Stephen Beale has a story on GoLocalProv, this morning, on “The RI Communities with the Biggest Wealth Gaps.” The progressives whom Beale quotes all handle the question as one of “income inequality,” but the subject really has more to do with a certain way of looking at the middle class, as on the interactive map from Pew that I’ve mentioned here and on WatchDog.org.
That’s the thrust of the comments that I gave Beale for the article. Progressive policies create this gap between rich and poor, because they dismantle the structure that families can use to bridge the gap. As I put it in the article, they “make it difficult to improvise economically.” Then, they explicitly attempt to redistribute money based on the political demands of government, rather than leave it in the economy, where people can redistribute it themselves through commerce. The first method benefits political interests, which helps insiders; the second method benefits the economy, which helps everybody.
An example of a progressive policy suggested by Kate Brewster of the Economic Progress Institute (formerly the Poverty Institute) is a fine illustration:
… “Cities may be able to provide some opportunities for residents to improve their economic circumstances through policies that require businesses that receive benefits from the city to hire city residents,” Brewster said.
The most prominent example of such a policy in Rhode Island is the First Source ordinance in Providence, which mandates that businesses receiving any form of aid from the city first attempt to hire local residents before going outside of the city to recruit. However, a GoLocalProv report last year found that the city had largely failed to enforce the ordinance, prompting a lawsuit from the activist group, Direct Action for Rights and Equality.

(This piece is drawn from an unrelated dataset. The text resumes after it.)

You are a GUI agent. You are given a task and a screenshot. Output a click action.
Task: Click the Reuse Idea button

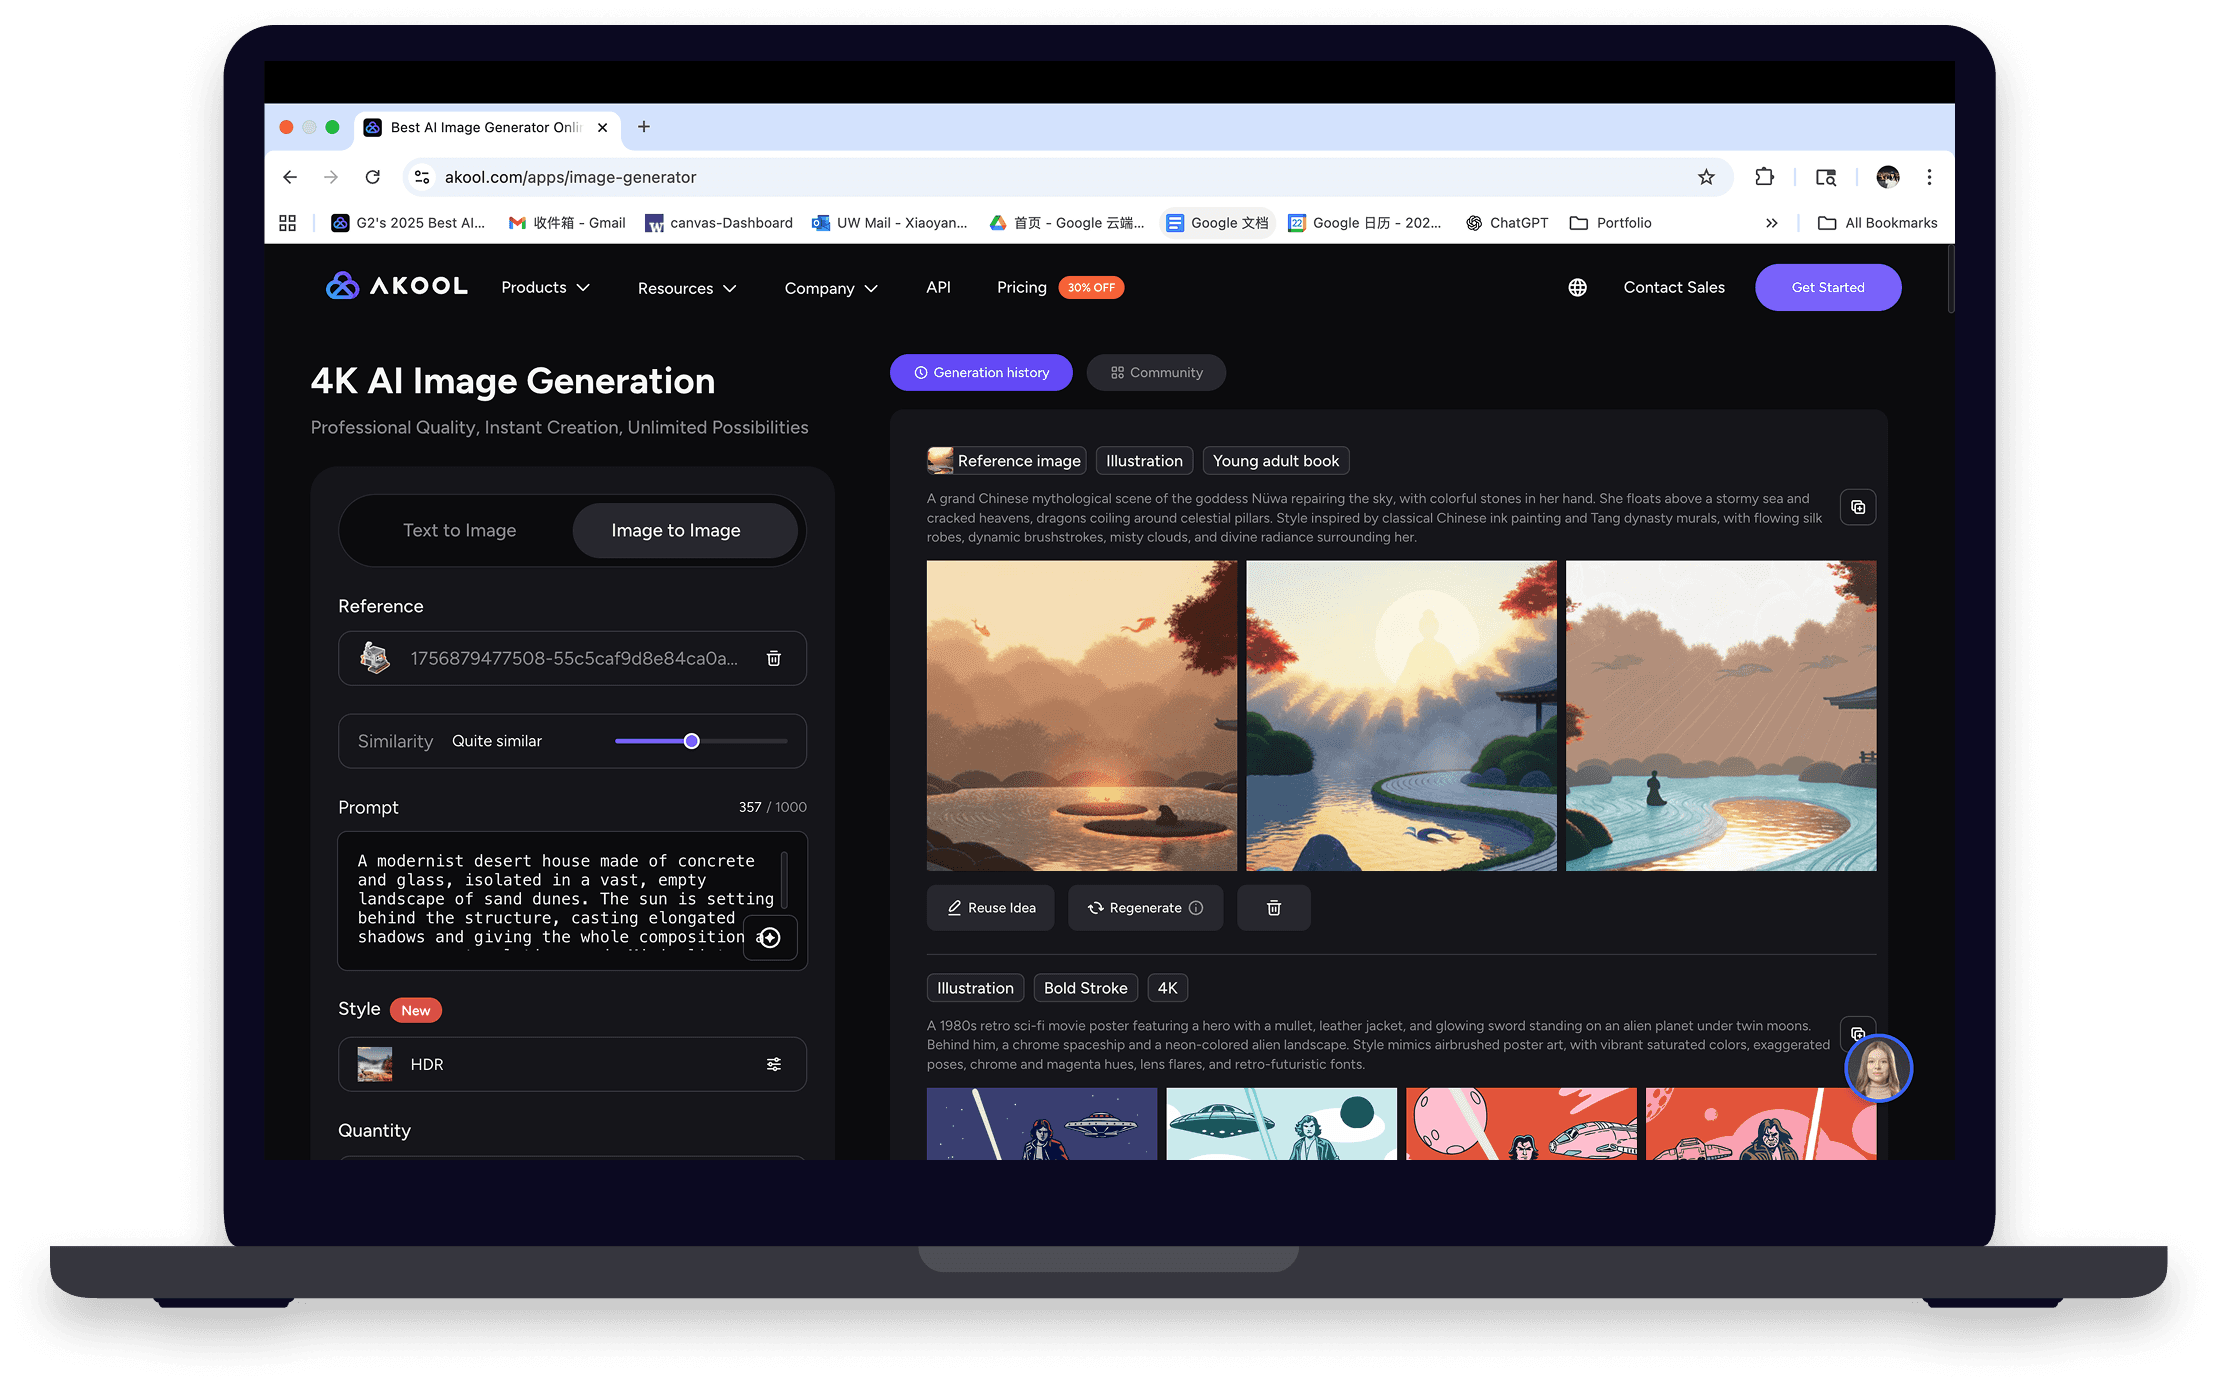tap(990, 908)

As Rhode Islanders are learning with every new high-profile development that’s proposed, our state has structured itself such that businesses find it difficult to operate without seeking some sort of benefit from the cities, towns, and state, whether tax deals, grants, or some other relief. That puts them at the mercy of such policies as Brewster suggests. Then, those policies place additional burdens. To the extent that a business can’t simply hire the best candidate for a job, it represents an implicit drag on its operations.
The end result is that entrepreneurs (and less highfalutin small-business owners) can’t or don’t bother to enter the economic game. That leaves more space for the established players who are able to work the system. They get richer than they otherwise would be, while the folks at the bottom of the ladder have no rungs to climb up.